--- Exercise details ---
The expected output is the exact lines from the one containing "The image size is (1203, 661)." through the end of the data, inclusive, and nothing else.

--- Provided records ---
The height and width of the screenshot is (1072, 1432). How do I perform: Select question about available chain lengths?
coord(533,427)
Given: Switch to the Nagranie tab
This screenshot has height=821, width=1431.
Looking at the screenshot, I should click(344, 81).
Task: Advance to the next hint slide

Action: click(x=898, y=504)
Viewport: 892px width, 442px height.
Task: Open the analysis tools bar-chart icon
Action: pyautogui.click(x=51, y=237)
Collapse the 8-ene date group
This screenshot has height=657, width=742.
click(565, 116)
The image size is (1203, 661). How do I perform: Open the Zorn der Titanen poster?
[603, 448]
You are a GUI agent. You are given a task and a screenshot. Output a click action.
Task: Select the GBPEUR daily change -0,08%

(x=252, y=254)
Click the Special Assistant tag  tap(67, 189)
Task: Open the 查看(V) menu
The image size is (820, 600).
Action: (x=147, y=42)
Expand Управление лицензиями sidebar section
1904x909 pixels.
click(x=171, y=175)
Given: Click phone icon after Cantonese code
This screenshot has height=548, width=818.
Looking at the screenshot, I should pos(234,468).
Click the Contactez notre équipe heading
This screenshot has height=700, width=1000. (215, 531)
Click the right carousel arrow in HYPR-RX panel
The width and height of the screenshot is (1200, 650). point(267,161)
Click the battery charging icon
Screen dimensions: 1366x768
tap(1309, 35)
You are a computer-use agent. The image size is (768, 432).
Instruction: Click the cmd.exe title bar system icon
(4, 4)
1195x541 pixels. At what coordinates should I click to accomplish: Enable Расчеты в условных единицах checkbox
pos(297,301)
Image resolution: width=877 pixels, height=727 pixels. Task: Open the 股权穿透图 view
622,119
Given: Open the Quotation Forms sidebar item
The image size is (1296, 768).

--- Answer to this exercise ---
The image size is (1203, 661). How do I perform: Open the Zorn der Titanen poster?
[603, 448]
You are a GUI agent. You are given a task and a screenshot. Output a click action.
Task: Select the GBPEUR daily change -0,08%

(x=252, y=254)
Click the Special Assistant tag  tap(67, 189)
Task: Open the 查看(V) menu
The image size is (820, 600).
Action: (x=147, y=42)
Expand Управление лицензиями sidebar section
1904x909 pixels.
click(x=171, y=175)
Given: Click phone icon after Cantonese code
This screenshot has height=548, width=818.
Looking at the screenshot, I should pos(234,468).
Click the Contactez notre équipe heading
This screenshot has height=700, width=1000. (215, 531)
Click the right carousel arrow in HYPR-RX panel
The width and height of the screenshot is (1200, 650). point(267,161)
Click the battery charging icon
Screen dimensions: 1366x768
tap(1309, 35)
You are a computer-use agent. The image size is (768, 432).
Instruction: Click the cmd.exe title bar system icon
(4, 4)
1195x541 pixels. At what coordinates should I click to accomplish: Enable Расчеты в условных единицах checkbox
pos(297,301)
Image resolution: width=877 pixels, height=727 pixels. Task: Open the 股权穿透图 view
622,119
Given: Open the Quotation Forms sidebar item
The image size is (1296, 768).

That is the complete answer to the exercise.